In previous posts, we have covered some Wills disputes in Hong Kong. However, the phenomenon of large estate battles is by no means exclusive to Hong Kong. The recent Indian case concerning the estate of Raja Harinder Singh Brar Bans Bahadur is another case in point.

The son of Maharaja Brij Inder Singh left an estate estimated to be worth some USD4bn and the case centred around the validity of a Will allegedly executed in 1982. The estate is said to include a 350-year-old fort. The Will in question left the entire estate to a trust fund set up by the Raja’s servants and palace officials. The Raja’s eldest daughter challenged the Will on the basis that it was a forgery i.e. that he had never in fact executed it. She also questioned his mental capacity around the time of execution and suggested that undue influence may also have been at play.

The Judge found that the mistakes in the body of the Will show that the person who executed it was not of sound mind. He highlighted in particular a spelling mistake: “harrograph” instead of “holograph”. He went on [all sic]: “We should not loose the site of the fact that the Will under question is allegedly executed by a Raja of an empire not an ordinary person.”

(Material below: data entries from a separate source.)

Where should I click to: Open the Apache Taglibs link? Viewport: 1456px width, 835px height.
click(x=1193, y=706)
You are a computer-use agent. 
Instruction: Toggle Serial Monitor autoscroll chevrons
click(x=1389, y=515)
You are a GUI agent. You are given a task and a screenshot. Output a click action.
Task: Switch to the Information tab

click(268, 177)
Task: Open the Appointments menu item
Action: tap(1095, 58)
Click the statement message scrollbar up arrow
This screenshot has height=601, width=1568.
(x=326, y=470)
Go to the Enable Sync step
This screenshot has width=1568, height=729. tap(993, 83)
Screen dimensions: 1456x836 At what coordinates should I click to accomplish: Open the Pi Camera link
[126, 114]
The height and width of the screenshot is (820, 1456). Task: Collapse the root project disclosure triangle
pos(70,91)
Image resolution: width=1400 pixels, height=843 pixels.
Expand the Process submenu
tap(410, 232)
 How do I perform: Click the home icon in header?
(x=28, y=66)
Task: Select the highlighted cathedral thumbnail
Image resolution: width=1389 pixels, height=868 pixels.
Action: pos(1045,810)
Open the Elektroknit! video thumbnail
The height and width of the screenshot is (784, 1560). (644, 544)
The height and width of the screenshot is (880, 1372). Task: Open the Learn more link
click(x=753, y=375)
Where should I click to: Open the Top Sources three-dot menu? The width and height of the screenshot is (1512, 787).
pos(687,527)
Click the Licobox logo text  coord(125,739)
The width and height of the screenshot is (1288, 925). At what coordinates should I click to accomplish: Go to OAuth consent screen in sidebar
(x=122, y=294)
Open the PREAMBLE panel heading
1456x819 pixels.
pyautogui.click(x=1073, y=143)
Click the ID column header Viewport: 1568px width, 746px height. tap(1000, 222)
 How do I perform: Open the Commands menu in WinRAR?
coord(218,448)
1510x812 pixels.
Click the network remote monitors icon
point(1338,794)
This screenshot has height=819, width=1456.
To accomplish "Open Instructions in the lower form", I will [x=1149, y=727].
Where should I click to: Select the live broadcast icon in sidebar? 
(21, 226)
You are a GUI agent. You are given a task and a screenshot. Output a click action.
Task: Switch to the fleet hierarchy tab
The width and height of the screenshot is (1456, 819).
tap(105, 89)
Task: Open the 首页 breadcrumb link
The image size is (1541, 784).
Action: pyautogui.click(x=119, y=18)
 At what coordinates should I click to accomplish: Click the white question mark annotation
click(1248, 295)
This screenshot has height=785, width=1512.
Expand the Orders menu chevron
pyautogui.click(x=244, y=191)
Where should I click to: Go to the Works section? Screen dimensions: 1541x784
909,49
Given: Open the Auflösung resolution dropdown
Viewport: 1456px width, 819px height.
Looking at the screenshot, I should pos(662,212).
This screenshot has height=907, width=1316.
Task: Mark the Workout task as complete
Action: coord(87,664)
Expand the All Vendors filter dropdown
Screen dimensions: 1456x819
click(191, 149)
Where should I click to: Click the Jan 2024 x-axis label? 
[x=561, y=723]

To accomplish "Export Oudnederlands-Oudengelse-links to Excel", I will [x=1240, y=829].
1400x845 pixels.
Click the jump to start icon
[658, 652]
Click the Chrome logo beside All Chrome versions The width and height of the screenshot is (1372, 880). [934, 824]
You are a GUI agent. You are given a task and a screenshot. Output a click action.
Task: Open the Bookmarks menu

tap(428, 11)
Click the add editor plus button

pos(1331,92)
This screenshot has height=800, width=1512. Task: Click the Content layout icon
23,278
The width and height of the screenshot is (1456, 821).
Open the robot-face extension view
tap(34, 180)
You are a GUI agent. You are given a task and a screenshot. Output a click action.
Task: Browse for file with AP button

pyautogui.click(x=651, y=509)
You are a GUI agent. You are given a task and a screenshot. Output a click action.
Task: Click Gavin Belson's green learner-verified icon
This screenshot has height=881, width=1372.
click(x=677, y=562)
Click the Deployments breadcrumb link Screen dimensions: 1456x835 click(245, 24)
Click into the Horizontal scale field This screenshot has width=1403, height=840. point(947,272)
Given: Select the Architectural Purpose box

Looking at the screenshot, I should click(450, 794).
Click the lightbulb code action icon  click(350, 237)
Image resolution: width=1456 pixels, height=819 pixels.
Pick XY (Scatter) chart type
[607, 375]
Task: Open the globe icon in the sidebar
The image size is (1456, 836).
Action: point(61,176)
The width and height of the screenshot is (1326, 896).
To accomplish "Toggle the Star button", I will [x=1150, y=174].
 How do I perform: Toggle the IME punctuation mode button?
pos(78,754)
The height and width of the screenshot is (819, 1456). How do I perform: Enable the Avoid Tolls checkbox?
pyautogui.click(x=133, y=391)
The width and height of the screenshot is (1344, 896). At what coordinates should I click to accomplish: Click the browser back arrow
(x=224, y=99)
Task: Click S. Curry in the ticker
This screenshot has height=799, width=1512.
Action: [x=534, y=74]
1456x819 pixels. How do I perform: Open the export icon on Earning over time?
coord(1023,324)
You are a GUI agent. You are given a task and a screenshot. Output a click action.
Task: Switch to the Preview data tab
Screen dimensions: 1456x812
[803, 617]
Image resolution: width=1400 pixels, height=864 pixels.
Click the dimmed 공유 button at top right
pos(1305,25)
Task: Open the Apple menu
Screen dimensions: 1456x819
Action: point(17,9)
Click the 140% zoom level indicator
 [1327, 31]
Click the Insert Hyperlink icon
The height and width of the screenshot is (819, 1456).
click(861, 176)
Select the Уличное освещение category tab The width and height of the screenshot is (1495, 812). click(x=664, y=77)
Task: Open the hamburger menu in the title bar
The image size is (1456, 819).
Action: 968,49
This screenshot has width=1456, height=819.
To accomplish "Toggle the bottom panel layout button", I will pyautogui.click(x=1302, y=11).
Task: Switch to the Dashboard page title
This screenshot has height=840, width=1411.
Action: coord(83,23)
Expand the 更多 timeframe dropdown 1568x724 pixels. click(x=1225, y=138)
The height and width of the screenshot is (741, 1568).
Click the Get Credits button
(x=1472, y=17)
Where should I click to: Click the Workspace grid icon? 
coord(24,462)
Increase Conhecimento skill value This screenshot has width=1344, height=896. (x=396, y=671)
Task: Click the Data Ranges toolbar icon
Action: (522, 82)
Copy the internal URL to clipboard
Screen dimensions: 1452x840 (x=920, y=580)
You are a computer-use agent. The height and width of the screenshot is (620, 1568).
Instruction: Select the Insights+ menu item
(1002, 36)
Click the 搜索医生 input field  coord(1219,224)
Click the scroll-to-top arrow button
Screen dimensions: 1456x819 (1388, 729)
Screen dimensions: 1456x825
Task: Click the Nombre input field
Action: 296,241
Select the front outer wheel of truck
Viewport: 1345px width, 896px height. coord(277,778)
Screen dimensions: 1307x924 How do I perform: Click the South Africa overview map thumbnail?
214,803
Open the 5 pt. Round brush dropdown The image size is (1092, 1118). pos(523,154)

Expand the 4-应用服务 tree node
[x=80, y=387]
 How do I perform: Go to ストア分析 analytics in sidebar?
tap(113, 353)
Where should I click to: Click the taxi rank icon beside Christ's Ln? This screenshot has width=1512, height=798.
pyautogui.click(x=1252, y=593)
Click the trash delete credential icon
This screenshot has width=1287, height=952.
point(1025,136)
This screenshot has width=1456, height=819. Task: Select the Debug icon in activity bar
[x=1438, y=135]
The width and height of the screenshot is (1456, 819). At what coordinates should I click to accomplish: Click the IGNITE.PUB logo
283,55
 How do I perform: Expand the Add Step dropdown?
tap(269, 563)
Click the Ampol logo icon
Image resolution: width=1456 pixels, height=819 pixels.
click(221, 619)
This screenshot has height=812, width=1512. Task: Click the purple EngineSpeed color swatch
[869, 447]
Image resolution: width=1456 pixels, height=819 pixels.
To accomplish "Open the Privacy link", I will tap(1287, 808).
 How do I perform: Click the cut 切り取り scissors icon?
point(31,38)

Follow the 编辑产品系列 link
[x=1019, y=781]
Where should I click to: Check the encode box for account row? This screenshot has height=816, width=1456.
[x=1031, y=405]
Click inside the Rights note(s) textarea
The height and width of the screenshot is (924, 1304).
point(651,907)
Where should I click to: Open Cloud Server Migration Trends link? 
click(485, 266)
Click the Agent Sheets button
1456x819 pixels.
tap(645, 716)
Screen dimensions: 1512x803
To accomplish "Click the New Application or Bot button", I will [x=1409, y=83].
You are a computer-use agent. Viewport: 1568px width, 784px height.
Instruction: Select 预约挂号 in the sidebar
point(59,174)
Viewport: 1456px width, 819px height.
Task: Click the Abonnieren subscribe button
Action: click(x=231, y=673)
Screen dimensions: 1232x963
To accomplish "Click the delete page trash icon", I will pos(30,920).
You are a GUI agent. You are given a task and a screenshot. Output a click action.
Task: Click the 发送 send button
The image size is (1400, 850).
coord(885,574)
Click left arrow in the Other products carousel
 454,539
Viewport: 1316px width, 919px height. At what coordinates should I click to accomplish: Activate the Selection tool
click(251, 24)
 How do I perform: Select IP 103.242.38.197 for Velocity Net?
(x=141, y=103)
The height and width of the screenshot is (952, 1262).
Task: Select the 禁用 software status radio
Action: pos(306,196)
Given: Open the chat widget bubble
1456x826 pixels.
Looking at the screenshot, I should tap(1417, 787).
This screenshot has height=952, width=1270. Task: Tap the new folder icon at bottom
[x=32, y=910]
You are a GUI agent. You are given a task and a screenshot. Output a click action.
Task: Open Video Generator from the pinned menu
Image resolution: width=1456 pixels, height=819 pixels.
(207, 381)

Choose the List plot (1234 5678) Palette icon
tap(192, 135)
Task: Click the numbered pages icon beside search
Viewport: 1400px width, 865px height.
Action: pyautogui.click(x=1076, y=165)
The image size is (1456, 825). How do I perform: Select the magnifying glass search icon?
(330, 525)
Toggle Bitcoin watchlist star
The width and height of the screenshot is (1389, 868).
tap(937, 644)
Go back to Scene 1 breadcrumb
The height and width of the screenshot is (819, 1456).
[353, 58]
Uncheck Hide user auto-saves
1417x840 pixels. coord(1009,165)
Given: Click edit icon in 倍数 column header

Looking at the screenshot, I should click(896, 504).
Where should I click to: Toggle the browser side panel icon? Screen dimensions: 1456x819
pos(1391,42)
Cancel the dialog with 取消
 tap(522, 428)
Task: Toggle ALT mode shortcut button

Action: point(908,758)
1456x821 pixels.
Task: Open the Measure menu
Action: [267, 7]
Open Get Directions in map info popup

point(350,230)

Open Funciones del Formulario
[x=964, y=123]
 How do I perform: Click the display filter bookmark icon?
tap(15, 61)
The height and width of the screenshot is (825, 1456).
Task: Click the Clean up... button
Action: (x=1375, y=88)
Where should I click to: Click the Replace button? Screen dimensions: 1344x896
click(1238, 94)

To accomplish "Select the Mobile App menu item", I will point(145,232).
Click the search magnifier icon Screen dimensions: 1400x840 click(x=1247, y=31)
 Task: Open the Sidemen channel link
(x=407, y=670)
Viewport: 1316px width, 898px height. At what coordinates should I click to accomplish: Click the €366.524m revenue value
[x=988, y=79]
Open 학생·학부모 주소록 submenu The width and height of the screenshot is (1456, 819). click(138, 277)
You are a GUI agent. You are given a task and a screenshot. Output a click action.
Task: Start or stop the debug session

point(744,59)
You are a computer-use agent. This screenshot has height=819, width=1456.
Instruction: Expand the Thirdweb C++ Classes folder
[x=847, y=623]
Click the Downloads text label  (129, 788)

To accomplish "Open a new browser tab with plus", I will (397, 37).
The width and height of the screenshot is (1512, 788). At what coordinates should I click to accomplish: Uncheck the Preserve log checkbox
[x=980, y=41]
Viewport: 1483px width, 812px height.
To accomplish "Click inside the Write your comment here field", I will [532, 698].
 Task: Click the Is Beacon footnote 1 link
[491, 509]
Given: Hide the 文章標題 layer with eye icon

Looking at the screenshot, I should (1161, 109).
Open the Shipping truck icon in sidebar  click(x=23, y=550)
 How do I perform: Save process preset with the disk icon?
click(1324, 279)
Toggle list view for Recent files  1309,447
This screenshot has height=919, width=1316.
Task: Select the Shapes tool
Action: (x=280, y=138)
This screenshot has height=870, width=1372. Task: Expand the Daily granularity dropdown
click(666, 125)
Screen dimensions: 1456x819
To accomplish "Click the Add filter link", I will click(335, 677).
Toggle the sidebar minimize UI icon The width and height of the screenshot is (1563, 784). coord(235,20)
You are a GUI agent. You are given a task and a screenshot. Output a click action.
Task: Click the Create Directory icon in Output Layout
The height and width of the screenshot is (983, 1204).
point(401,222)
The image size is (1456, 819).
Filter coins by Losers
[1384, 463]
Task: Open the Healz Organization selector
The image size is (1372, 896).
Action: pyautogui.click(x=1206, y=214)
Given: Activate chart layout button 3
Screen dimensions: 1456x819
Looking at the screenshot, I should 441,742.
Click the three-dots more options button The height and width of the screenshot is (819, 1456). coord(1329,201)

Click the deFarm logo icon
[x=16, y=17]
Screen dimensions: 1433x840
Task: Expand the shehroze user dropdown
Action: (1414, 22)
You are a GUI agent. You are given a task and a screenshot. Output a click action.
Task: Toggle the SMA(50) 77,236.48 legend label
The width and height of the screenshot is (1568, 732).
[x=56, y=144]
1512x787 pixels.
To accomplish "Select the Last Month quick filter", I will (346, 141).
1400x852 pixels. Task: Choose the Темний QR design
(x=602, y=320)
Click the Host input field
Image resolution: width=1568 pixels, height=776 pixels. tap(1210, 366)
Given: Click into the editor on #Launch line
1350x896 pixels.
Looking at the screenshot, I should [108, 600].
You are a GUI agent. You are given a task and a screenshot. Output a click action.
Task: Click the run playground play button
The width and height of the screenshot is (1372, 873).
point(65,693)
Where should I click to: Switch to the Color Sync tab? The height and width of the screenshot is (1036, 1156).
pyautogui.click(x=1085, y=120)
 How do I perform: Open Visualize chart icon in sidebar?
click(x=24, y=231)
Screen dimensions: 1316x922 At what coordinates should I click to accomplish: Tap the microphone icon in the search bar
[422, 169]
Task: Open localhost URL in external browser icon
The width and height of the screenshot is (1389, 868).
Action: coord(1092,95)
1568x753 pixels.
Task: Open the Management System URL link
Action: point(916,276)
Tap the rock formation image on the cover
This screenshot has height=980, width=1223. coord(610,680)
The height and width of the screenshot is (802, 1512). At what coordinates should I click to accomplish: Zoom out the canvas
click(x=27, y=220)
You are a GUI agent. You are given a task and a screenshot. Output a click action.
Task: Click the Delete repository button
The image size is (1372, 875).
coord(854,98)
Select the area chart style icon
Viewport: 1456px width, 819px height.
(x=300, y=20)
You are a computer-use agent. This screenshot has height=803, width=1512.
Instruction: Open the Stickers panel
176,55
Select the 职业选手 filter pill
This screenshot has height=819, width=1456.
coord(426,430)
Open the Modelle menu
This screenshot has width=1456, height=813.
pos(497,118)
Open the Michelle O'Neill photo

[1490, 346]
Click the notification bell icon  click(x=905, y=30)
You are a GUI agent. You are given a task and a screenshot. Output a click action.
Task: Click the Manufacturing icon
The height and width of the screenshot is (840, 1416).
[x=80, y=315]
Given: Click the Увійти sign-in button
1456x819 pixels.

The Judge highlighted a number of other aspects of the case which he believed to be unusual, such as the why one of the attesting witnesses was called and by whom given that she had no connection to the Raja. He also noted that no explanation had been forthcoming as to why the Raja had not left anything to his eldest daughter, as well as placing emphasis on the Raja’s depression following the death of his only son a few months before the alleged execution of the Will. He found that the propounders of the Will had failed to dispel these suspicions.

Accordingly, the Will was set aside and the estate was inherited equally by the Raja’s two eldest daughters, being those entitled under the Hindu Succession Act.

Although the judge’s approach is not entirely clear from the judgment, it appears that he was prepared to take a broad brush approach to the issues before him. Rather than focus (for example) on the specific test for any particular cause of action, he was happy to draw inferences from the surrounding circumstances which he clearly regarded with a great deal of suspicion: “I am of the considered view that it is the duty of the propounder to dispel all suspicious circumstances where are pointed out by the adverse party” and “there are large number [sic] of suspicious circumstances from which it can be inferred that the Will in dispute is an invalid document.” His approach can be contrasted with that which a Hong Kong or English Court would usually take. For example, on mental capacity issues, judges in Hong Kong or England tend to take a more strict approach to applying the limbs of the Banks v Goodfellow test. In broad terms, the application of the test in Banks v Goodfellow determines whether the Testator could understand (a) the nature of the documents he or she was signing (i.e. that it was something that would take effect on death and what its effect was); (b) the nature and extent of his or her assets (in broad terms and not to the last dollar); and (c) the people who might have “moral claims” to his or her estate (i.e. the people who might sensibly be expected to be considered as someone who might be left something).